Recently, one of Walton Lantaff Schroeder & Carson’s Senior Associates, Blerina Hysenlika from our Tampa office, successfully argued and prevailed on a Motion for Summary Judgment in favor of the Defendant on the issue of “no coverage under the policy for unnecessary services rendered by an engineer” in Orange County, Florida.
In this case, the Plaintiff, AOB, filed a first party breach of contract action, seeking payment for a forensic engineering inspection and report. The cause of loss was hurricane Irma; the homeowner reported the loss to the carrier and the carrier adjusted and afforded partial coverage. The parties entered an appraisal process, during this time, Plaintiff/AOB performs a Forensic Engineering Inspection and Report for the Insured to determine the cause and origin of the loss. As a result, Plaintiff/AOB brings suit seeking payment for said report and inspection that occurred eleven months after the date of loss. However, although the subject Policy outlines specific coverages, no provision in the Policy provides coverage for a forensic engineering inspection and report performed. The cause and origin of the loss was not necessary as the Defendant had conceded that Hurricane Irma was the cause of loss.
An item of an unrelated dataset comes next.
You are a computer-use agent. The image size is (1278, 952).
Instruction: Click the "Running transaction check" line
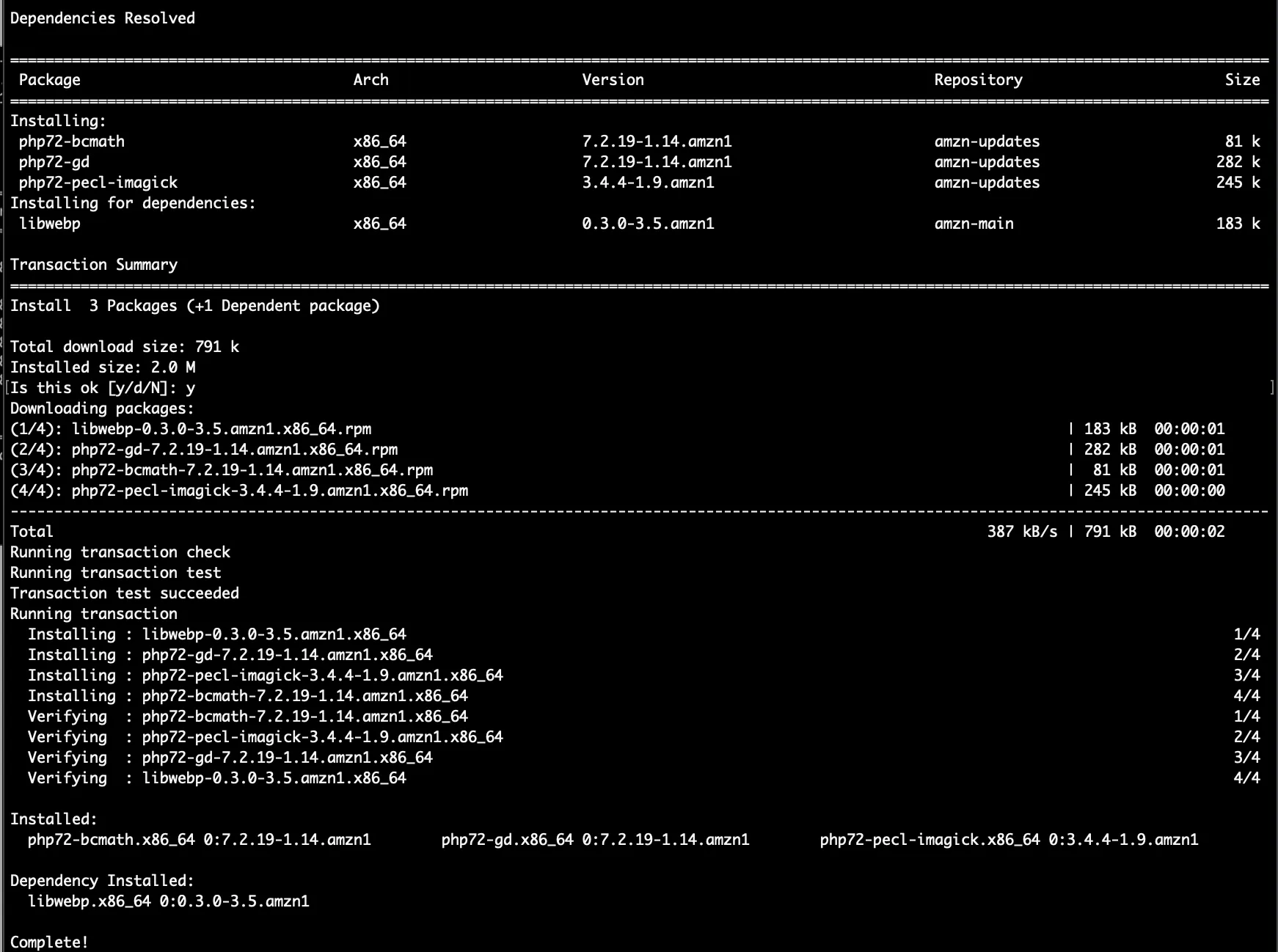coord(120,552)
Here, the services were not emergent, as Plaintiff/AOB inspected the property eleven months after the date of loss. As a result, Plaintiff failed to meet their burden to show which part of the Policy provision would provide coverage for their alleged Forensic Engineering Inspection and Report. Therefore, the Court found that there was no material issue of fact, granted final summary judgment as a matter of law and dismissed Plaintiff’s Complaint with prejudice.